> **DATASET ENTRIES**:
════
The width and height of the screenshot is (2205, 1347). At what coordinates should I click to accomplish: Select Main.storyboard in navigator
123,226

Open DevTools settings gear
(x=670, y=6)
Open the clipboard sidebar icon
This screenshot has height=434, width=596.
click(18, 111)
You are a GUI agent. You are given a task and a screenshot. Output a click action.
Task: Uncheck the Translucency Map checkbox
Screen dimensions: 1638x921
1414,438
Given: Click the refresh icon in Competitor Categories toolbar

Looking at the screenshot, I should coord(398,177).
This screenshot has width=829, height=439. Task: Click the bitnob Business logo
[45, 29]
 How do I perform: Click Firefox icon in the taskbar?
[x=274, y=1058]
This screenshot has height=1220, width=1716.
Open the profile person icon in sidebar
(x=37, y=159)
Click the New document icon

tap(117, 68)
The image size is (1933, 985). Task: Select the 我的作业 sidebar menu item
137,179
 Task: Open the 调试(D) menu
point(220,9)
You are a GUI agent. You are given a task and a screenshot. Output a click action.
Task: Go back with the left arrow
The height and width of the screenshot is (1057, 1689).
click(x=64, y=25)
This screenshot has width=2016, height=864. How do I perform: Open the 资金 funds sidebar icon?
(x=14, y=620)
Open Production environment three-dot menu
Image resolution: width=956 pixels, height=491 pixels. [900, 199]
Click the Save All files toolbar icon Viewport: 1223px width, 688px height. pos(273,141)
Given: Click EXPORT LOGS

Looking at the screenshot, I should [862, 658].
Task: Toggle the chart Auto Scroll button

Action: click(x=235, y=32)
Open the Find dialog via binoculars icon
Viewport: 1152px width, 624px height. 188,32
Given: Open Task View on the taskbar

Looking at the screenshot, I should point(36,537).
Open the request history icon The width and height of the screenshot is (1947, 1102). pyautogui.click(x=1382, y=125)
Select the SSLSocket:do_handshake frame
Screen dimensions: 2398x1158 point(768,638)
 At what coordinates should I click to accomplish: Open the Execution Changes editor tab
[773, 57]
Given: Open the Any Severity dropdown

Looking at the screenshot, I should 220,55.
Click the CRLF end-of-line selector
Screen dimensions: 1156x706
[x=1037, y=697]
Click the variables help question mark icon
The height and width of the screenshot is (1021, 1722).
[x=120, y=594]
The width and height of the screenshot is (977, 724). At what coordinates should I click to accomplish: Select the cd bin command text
════
> **YOUR INSTRUCTIONS**: A verbatim transcription is needed of the lines above, starting at the line with "This screenshot has width=829, height=439." and ending at the line with "Task: Go back with the left arrow", both included, and of nothing else.

> **TASK OUTPUT**:
This screenshot has width=829, height=439. Task: Click the bitnob Business logo
[45, 29]
 How do I perform: Click Firefox icon in the taskbar?
[x=274, y=1058]
This screenshot has height=1220, width=1716.
Open the profile person icon in sidebar
(x=37, y=159)
Click the New document icon

tap(117, 68)
The image size is (1933, 985). Task: Select the 我的作业 sidebar menu item
137,179
 Task: Open the 调试(D) menu
point(220,9)
You are a GUI agent. You are given a task and a screenshot. Output a click action.
Task: Go back with the left arrow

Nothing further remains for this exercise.